Before I search the archives, has anyone ever brought up the possibility that Billie Joe was gay? I know that’s been tossed about a bit. I never thought of it as being about the narrator…
That’s the premise of the 1976 movie Ode to Billy Joe, which was pretty shocking back then. I saw it at a drive-in movie with a friend of mine (we are both male) and we didn’t talk for a while afterward.
I wonder why the name’s spelling got changed. It’s the same Bobbie Gentry, and the tagline is What the song didn’t tell you, the movie will.
How about Eleanor Rigby - she certainly was damaged and delusional, but the Beatles didn’t really say why.
Bobbie Gentry claims she didn’t really give much thought to why Billie Joe killed himself. The song was about the callous indifference of the narrator’s family:
Sally Simpson?
Fire and rain
Lou Reeds Berlin LP, everything on it
Velvets All tomorrows parties, new age,
See Emily Play - Pink Floyd
Bag Lady - Todd Rundgren
Cross eyed mary - Jethro Tull
Maybe I should narrow the search parameters here: 70s Fem Glurge = songs by female performers, recorded between 1970-1980, about tragic, unidealized women who are:
–past their peak of attractiveness
–subject to mental illness or depression
–engaged in desperate behavior, possibly including the occult
–surrounded by well-meaning people they cannot confide in
–not completely in control of their own sexuality
I know I’m going slightly outside the time parameters but I think the ne plus ultra of damaged woman songs has to be “You Don’t Have to Say You Love Me” by Dusty Springfield. It’s about a woman who is willing to debase herself utterly for the tiniest scrap of attention from her man.
The only other song I can think of quite this utterly pathetic is the male equivalent, “Ne Me Quitte Pas” by Jacques Brel (and to get the full effect you need to hear Brel’s version, not Nina Simone’s).
I can think of a worse male equivalent: “Willing to Wait” by Sebadoh. But that’s for a discussion of pathetic beta-male songs of the 80s and 90s.

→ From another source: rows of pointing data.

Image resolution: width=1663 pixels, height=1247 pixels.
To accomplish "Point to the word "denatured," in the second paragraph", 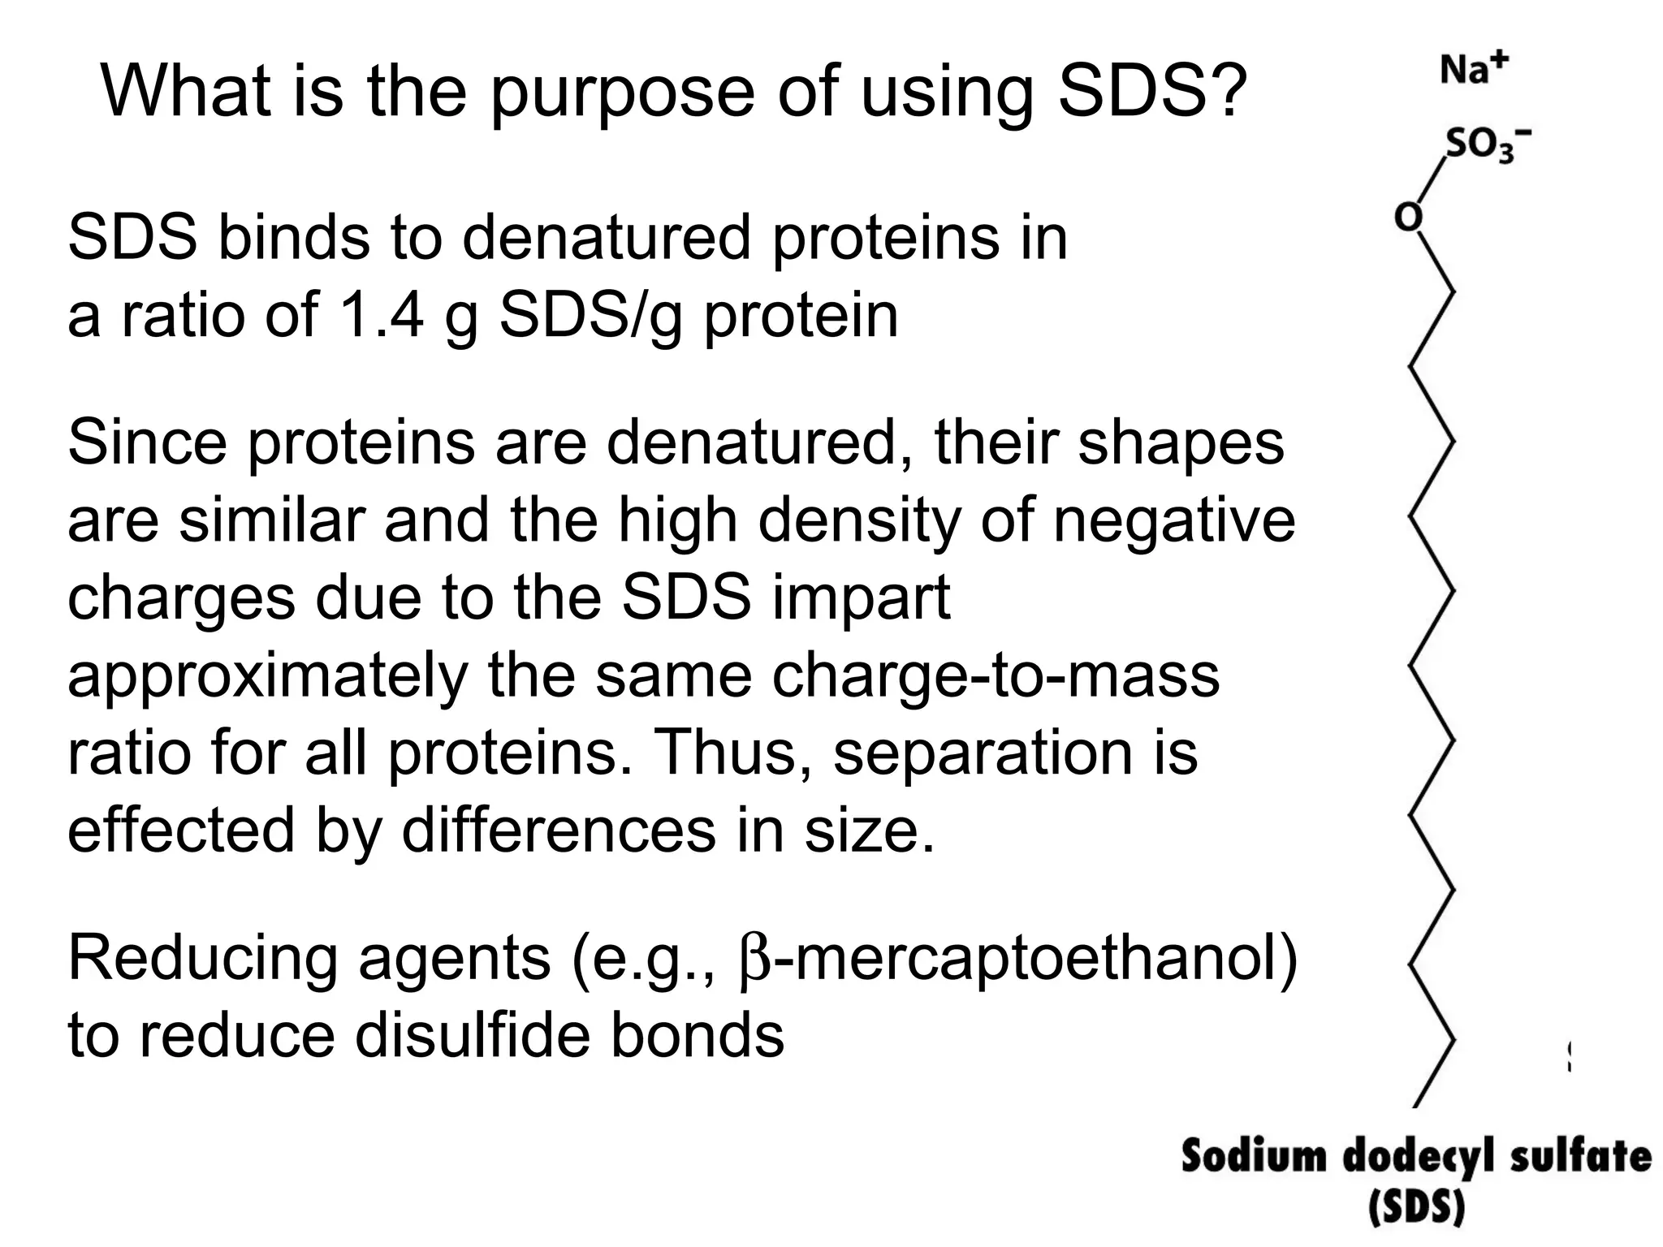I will coord(759,443).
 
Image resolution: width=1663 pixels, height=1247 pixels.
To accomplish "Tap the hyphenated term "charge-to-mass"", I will coord(995,675).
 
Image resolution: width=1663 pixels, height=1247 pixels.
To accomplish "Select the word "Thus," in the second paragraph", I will coord(731,753).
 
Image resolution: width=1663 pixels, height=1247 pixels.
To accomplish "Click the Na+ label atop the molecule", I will coord(1474,68).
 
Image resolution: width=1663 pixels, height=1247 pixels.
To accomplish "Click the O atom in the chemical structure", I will coord(1409,218).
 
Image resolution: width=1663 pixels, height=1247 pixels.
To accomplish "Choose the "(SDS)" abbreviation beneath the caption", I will coord(1416,1209).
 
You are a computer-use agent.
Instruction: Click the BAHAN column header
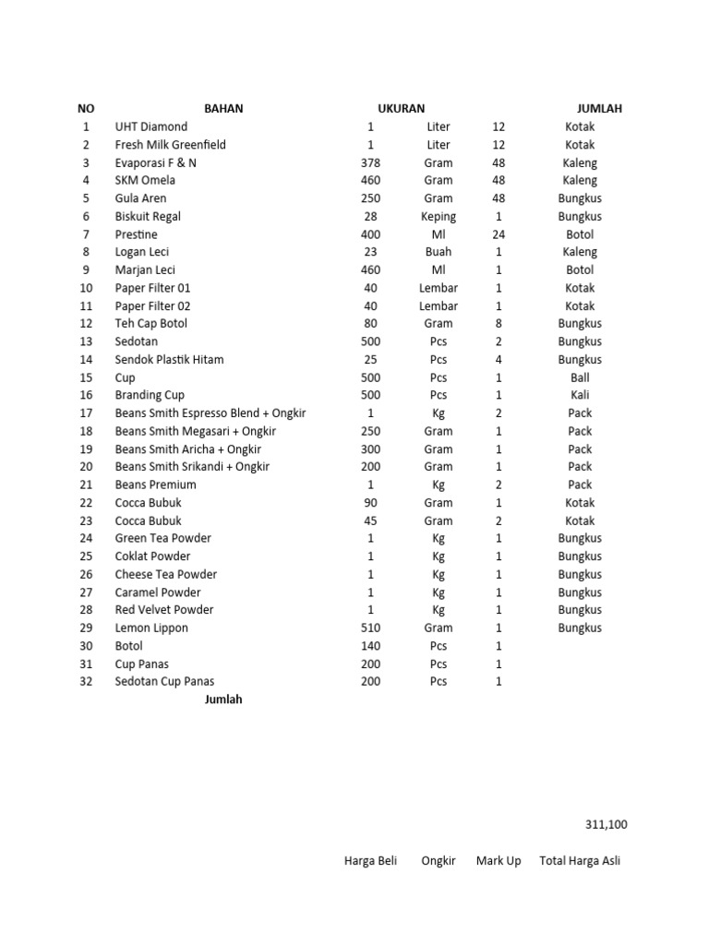(223, 108)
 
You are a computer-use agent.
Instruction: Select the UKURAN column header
(401, 108)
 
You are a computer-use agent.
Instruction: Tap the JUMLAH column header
(599, 108)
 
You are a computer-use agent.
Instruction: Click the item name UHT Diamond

That’s cool, but you’d have a thread with about 6 posts.
“He hit me and it felt like a kiss”
The Crystals- 4 out of 5?
Dylan - Leopard Skin Pillbox Hat, Queen Jane Approximately
Six posts about songs, six pages of how the question should’ve been worded. :eek:
The weird thing is that the gothic “A Rose for Emily” aspects of those songs don’t seem very 70’s to me. To be seduced and abandoned by some cad is very traditional material for a song, but becoming a barking mad spinster as a consequence is kind of pre-sexual revolution consequence, one would think. Sure, you might throw a “Nothing Compares 2 U” pity party for a month or two, but you don’t expect a full-on Blanche Dubois mental breakdown. Maybe that’s why these songs take place in a Southern milieu. In New York City or Chicago, you get more of a “Frankie & Johnny” motif.
I’ve always had the impression that Tori Amos’s main them is damaged women, though I must admit I don’t know much more than the few songs that got a lot of radio play several years ago. *Silent All These Years *seems to fit the OP somewhat. The song to me has an overall feeling of despair and desperation and the singer (in the song, not Tori herself) feels like she has some mental / emotional problems.
Then there’s always Shannon by Henry Gross. That’s a glurgy, 70s era song about a female who has died. Granted, Shannon is a dog but . . .
Good one. Also Amanda Jones.
And, from the Beatles, Lady Madonna.
Richard Thompson, From Galway to Graceland.
how does this one qualify? BTW, my daughter in law was named after this song.